American University's Undergraduate Foreign Policy Magazine

Washington, Tehran, Pyongyang, and…Munich? —Trump’s Dangerous Iteration of the Warped Legacy of ‘Appeasement’ in U.S. Foreign Policy

Danielle Seigel

It will be 80 years next year since the Munich Agreement was signed by the leaders of France, Great Britain, Italy, and Germany. When the agreement’s stipulation of allowing Nazi annexation of the Sudetenland proved to be ineffective in achieving its intended purpose of acquiescing to one of Hitler’s demands in the short-term in the name of curtailing Nazi expansionism and preventing war, British Prime Minister Neville Chamberlain was accused by the world of appeasement. In 2017, the term appeasement is still being leveraged in foreign policy debates in the United States. From arguments on the right against the Obama administration’s Joint Comprehensive Plan of Action (JCPOA) with Iran, to Republican Senators critiquing the Obama administration’s food aid to North Korea, to President Trump criticizing South Korea’s attempt to organize military talks with Pyongyang, invoking appeasement has become a widely popular strategy for critiquing any kind of engagement with historically unfriendly regimes.

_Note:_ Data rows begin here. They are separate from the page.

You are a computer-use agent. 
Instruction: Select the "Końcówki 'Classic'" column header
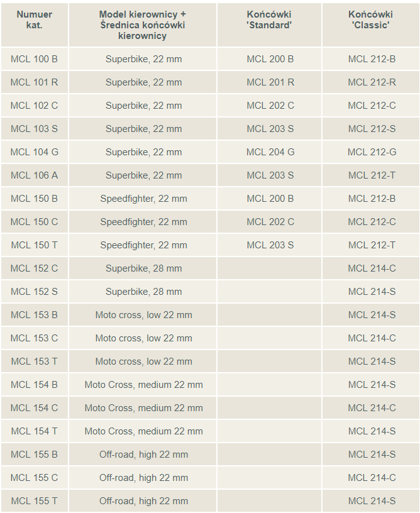[371, 19]
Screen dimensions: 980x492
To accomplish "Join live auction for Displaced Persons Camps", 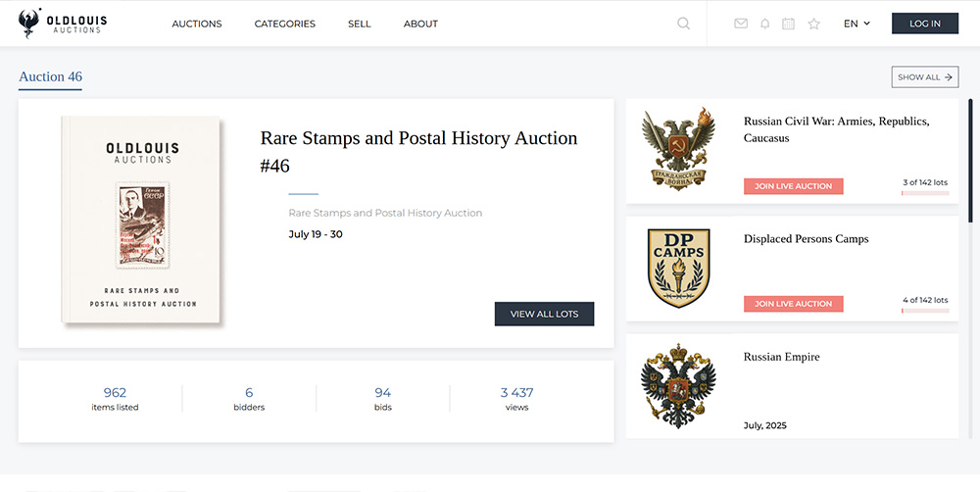I will [793, 304].
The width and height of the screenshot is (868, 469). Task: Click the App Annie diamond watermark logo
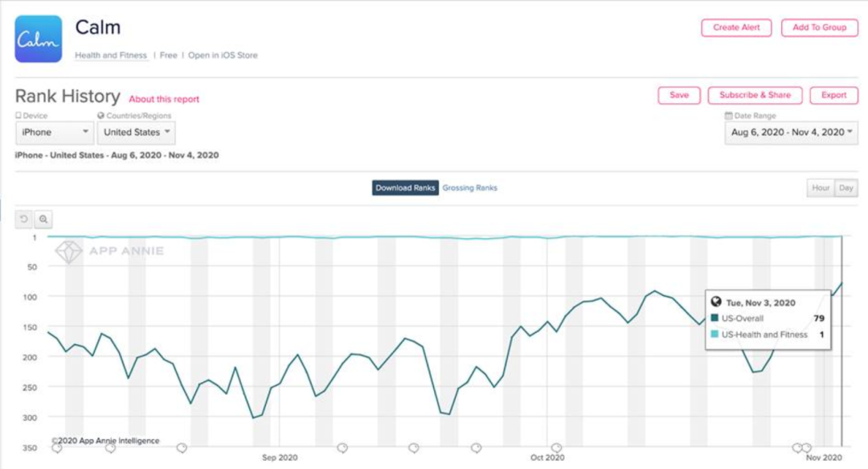click(x=68, y=252)
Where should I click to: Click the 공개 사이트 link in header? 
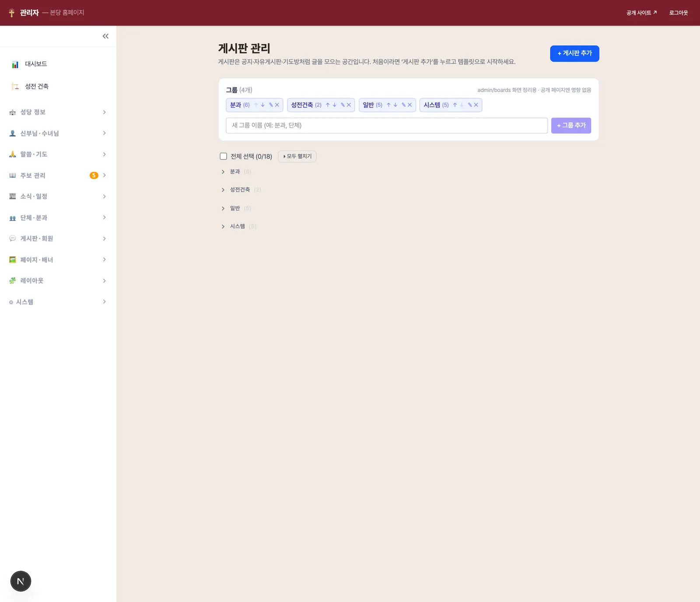[x=641, y=13]
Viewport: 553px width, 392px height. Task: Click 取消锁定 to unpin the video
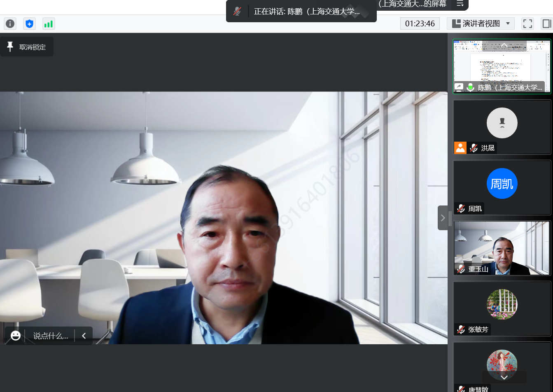point(27,47)
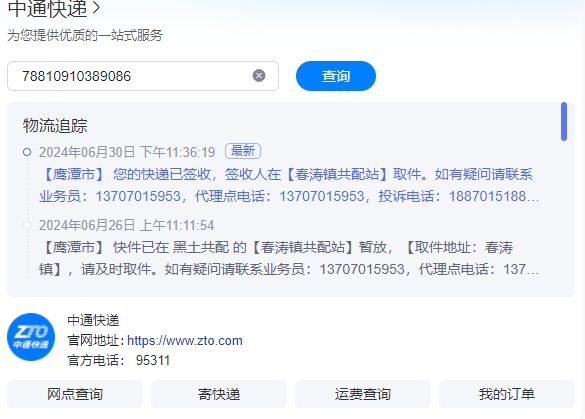Click the 查询 search button
585x419 pixels.
coord(336,76)
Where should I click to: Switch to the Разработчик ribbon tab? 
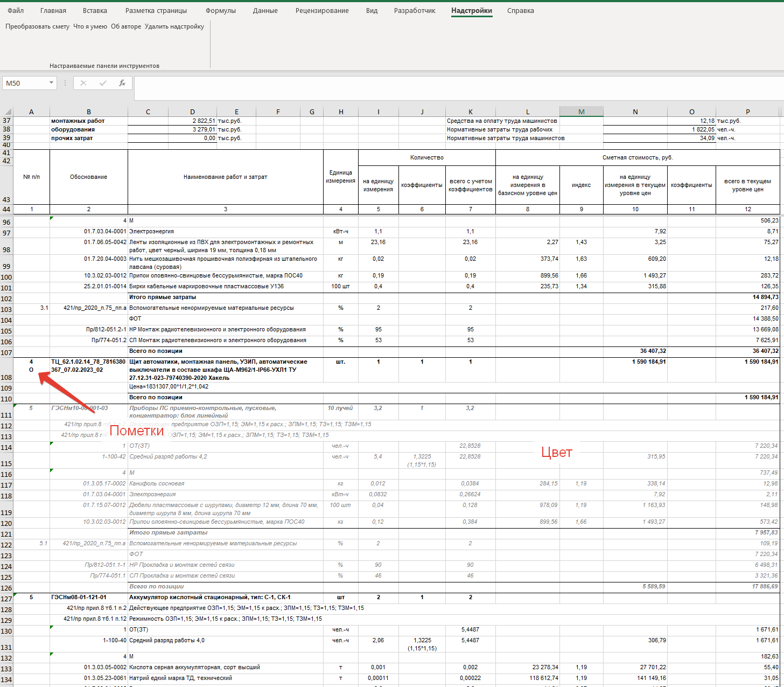tap(415, 10)
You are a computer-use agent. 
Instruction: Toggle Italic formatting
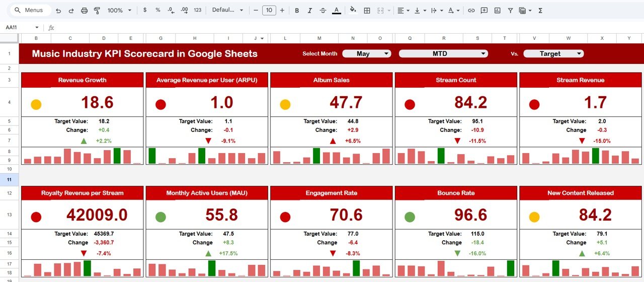[310, 11]
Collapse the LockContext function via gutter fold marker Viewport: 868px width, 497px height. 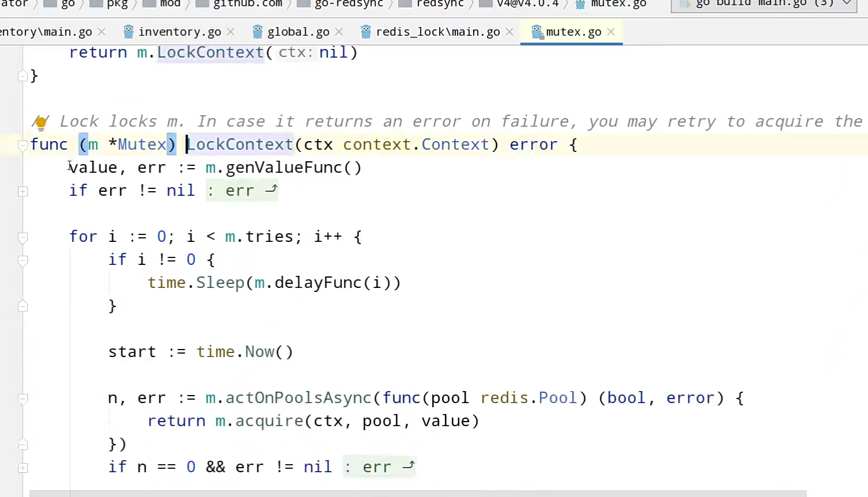click(23, 145)
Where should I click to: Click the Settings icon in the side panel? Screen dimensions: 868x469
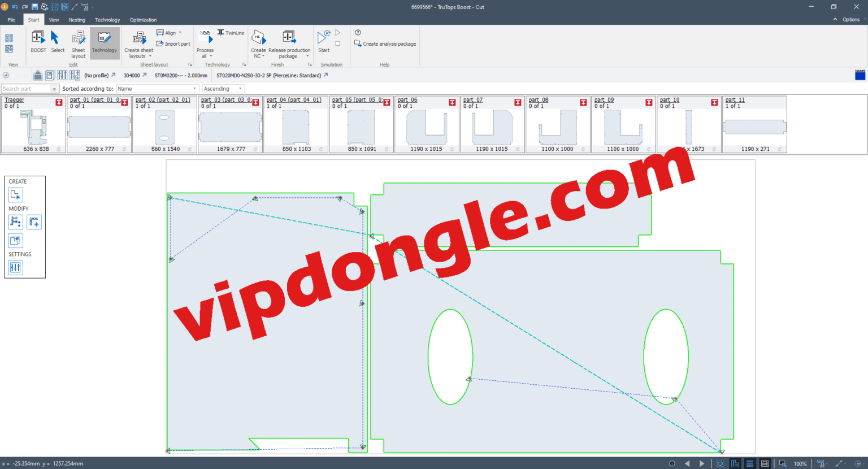(15, 267)
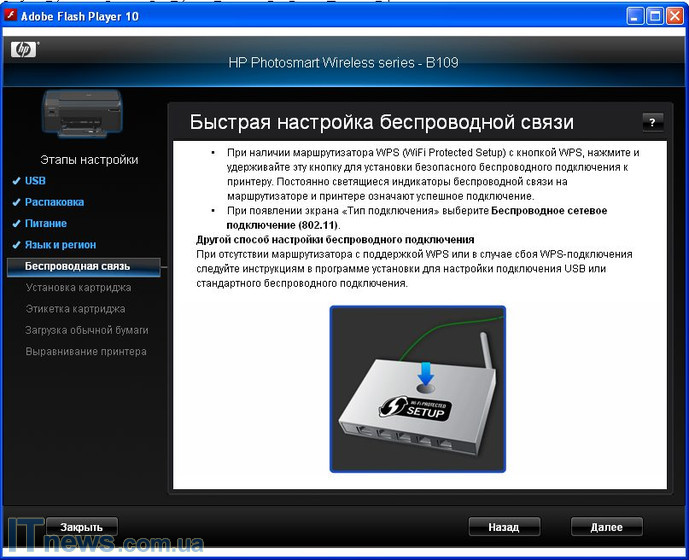
Task: Select the Загрузка обычной бумаги step
Action: 87,330
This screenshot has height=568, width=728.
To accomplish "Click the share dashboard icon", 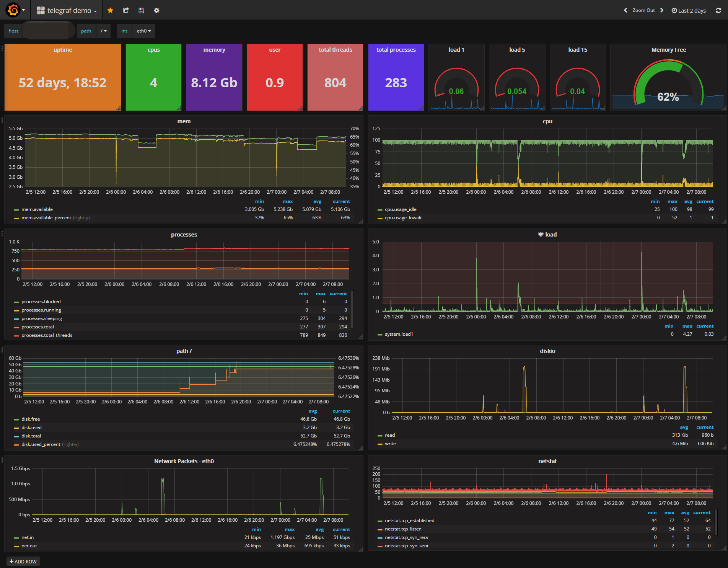I will [125, 10].
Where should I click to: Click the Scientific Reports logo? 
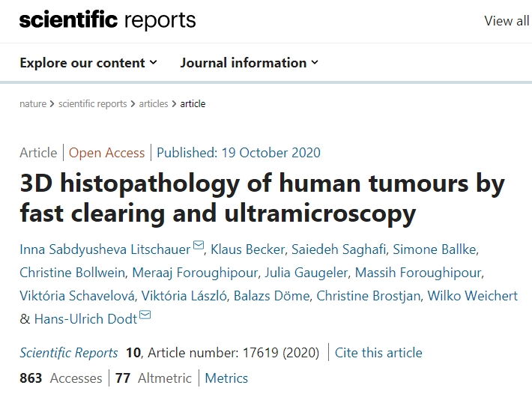[108, 20]
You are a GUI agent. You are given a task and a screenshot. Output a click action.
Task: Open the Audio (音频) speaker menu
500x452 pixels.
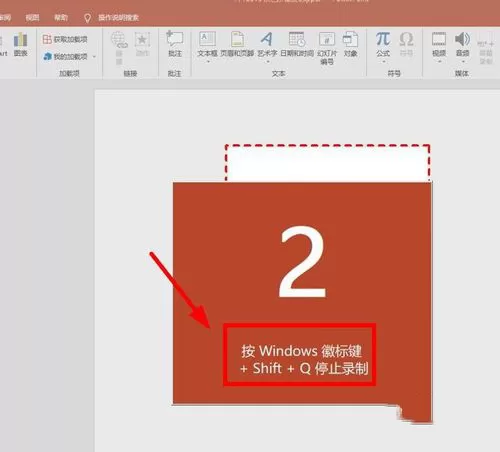[x=462, y=44]
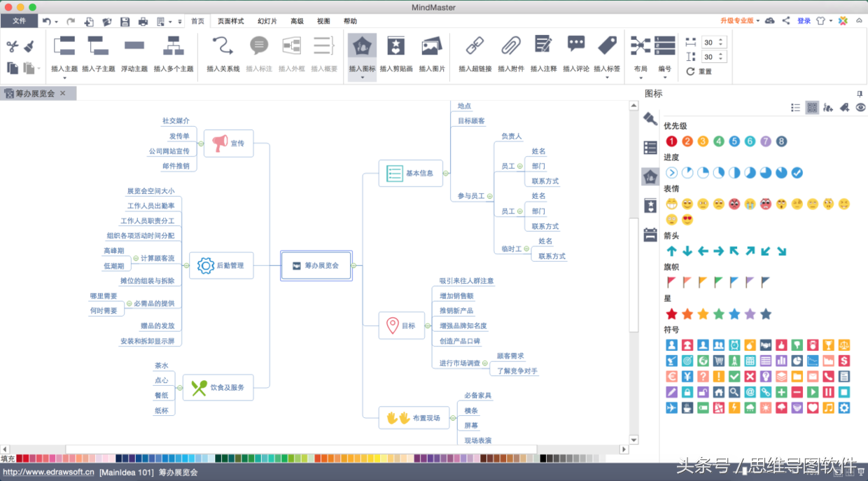
Task: Toggle the icon panel preview eye
Action: point(862,107)
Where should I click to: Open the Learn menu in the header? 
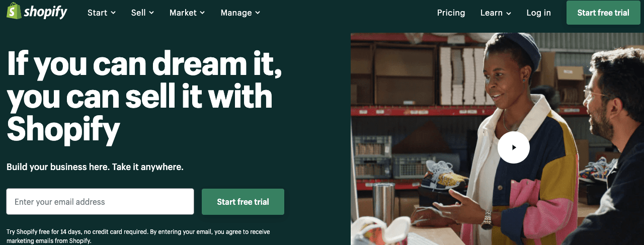496,13
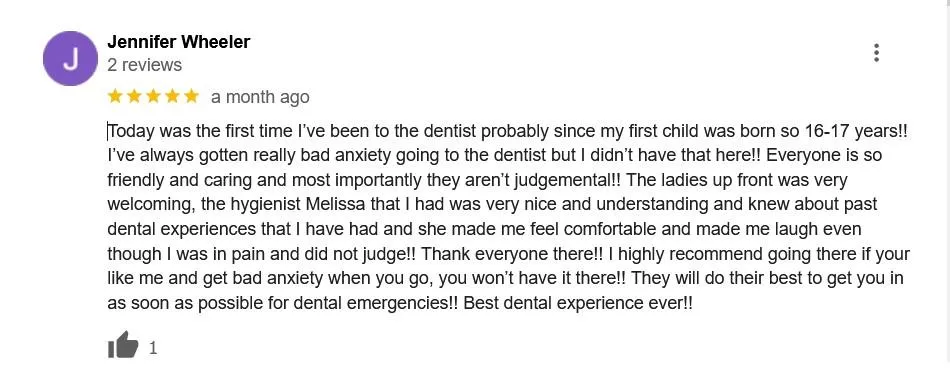
Task: Click the purple J profile avatar
Action: [70, 58]
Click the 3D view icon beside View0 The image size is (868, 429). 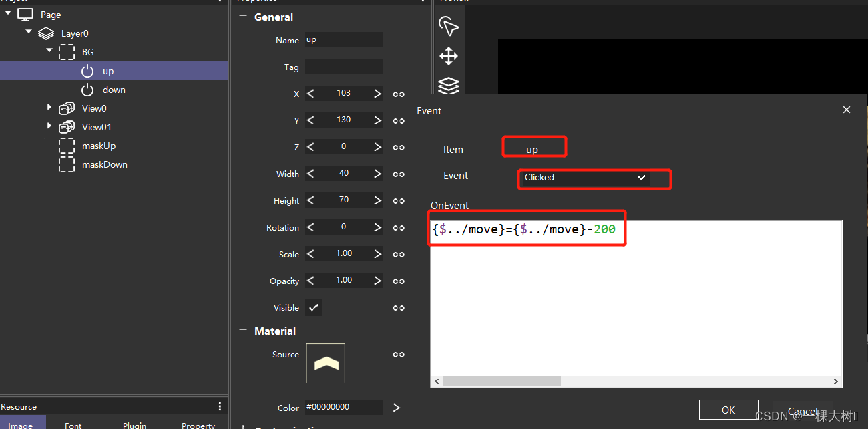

However ubiquitous, the accusation of appeasement carries serious weight. To make sense of these modern allegations of appeasement, it is necessary to unpack what the term actually meant in the context of Munich and how its distorted legacy came to shape U.S. foreign policy toward belligerent regimes. Situating current uses of appeasement in this historical context will demonstrate that President Trump’s conception of appeasement—particularly in the Iranian and North Korean contexts—constitutes a dangerous iteration of the infamous lessons of Munich.

 

What did appeasement mean in 1938?

It is important to recognize that the terms of the Munich Agreement were a consequence of the specific goals and circumstances of Great Britain in 1938. Chamberlain knew that Great Britain was facing the possibility of single-handedly fighting a war with an increasingly expansionist Nazi regime in its own backyard. Chamberlain was also unconvinced that in the event of such a war, though Great Britain’s allies were rhetorically committed to preserving peace, he would receive enough military assistance to successfully resist Nazi expansion. As Thomas E. Ricks writes in Foreign Policy, “Appeasement is a position of negotiating with a strong state from a position of weakness.” While Great Britain was certainly not weak in the sense of lacking military or economic resources, its proximity to an aggressive Germany and uncertainty about the level of military commitment it would have from its allies put the country in a uniquely vulnerable geostrategic position in 1938.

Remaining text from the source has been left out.